* **What is required**
Filter the stored data below down to the lines that contain the word "avatar", and copy each of those lines.

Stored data
BEGIN
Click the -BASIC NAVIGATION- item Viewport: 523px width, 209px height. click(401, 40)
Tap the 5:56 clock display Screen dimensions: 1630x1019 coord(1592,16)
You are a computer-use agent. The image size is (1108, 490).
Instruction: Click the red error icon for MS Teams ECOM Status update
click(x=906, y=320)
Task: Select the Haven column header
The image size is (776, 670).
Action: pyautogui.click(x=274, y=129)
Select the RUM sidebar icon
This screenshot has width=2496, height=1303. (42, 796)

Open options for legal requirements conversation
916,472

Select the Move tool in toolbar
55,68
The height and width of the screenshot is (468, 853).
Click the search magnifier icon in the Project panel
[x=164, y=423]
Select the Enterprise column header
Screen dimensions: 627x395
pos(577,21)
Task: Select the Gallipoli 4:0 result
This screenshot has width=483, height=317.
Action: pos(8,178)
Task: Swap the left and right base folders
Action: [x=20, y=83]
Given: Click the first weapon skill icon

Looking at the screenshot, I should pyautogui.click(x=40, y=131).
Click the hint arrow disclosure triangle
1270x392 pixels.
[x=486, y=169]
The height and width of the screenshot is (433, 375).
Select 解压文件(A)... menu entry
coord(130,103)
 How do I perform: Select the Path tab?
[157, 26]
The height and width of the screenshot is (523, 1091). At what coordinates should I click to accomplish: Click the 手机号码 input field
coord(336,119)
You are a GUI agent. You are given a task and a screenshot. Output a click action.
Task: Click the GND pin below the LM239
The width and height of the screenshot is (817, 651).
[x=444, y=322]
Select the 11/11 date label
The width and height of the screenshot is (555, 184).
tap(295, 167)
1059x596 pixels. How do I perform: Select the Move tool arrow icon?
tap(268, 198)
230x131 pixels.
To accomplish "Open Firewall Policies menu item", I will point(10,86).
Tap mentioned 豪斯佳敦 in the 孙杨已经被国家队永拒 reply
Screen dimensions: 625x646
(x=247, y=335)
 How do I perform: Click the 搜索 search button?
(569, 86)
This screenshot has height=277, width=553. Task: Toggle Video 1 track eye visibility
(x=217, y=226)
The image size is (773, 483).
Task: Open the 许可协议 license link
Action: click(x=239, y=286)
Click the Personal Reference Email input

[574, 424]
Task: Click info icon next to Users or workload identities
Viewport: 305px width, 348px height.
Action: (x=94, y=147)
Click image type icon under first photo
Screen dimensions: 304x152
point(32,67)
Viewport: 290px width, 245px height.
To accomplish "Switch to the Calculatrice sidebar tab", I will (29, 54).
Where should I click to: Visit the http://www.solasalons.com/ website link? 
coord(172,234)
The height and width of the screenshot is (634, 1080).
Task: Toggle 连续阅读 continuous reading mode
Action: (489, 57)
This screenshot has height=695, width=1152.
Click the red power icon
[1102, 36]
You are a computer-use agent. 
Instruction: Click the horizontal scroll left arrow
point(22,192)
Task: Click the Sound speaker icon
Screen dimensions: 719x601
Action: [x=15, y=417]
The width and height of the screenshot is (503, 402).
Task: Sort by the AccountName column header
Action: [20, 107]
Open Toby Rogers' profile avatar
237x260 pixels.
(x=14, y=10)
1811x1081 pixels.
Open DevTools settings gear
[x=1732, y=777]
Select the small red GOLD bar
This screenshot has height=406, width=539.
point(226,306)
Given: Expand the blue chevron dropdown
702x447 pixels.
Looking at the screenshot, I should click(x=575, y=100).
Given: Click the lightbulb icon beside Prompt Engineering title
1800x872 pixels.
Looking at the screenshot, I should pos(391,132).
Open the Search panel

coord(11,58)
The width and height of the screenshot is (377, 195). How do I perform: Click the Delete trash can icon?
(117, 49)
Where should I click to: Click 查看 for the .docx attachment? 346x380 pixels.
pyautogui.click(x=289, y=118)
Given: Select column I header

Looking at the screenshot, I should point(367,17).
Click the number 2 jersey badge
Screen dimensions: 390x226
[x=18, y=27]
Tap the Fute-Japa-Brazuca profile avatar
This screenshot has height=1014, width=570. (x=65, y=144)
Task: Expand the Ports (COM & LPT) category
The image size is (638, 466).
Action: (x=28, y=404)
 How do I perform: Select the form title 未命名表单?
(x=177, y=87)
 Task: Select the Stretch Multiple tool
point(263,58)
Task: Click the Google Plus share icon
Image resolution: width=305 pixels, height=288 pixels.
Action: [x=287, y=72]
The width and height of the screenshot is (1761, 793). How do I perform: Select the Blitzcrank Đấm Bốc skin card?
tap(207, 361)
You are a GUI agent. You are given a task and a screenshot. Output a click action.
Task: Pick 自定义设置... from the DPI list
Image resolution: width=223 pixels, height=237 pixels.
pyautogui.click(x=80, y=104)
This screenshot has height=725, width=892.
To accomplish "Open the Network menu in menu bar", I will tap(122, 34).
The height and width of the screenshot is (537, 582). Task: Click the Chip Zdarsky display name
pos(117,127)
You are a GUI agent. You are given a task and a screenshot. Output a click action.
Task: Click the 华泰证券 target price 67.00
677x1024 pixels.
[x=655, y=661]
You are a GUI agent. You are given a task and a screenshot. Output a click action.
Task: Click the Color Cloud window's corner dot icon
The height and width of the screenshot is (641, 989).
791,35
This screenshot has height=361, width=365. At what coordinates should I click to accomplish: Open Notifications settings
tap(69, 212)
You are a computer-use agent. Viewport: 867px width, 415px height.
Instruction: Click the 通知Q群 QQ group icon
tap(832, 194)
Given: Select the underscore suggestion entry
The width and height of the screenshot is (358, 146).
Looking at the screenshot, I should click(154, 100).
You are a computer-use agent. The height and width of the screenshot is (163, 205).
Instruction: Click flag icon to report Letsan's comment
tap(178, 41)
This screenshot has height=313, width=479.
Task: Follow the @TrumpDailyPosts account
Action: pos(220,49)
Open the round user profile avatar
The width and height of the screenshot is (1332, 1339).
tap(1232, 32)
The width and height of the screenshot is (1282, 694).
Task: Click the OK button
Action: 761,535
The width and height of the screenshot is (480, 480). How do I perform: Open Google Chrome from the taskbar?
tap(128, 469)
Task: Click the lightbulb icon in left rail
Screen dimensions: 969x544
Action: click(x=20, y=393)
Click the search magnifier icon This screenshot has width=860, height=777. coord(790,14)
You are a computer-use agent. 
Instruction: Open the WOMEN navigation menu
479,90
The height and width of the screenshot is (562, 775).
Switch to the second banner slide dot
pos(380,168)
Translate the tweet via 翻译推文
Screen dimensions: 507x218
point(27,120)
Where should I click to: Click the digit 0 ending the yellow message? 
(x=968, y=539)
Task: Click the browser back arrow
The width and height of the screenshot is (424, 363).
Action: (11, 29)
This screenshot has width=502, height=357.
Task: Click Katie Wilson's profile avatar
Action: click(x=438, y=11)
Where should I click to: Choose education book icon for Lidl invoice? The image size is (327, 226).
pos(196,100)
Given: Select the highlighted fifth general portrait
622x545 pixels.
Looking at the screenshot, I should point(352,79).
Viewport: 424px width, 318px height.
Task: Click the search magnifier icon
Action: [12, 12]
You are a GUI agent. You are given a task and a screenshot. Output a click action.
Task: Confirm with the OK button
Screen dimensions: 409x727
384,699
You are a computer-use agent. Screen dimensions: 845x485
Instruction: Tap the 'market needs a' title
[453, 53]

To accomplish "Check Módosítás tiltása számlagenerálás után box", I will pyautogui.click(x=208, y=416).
END
* **Result of this task**
Open Toby Rogers' profile avatar
Tap the Fute-Japa-Brazuca profile avatar
Open the round user profile avatar
Task: Click Katie Wilson's profile avatar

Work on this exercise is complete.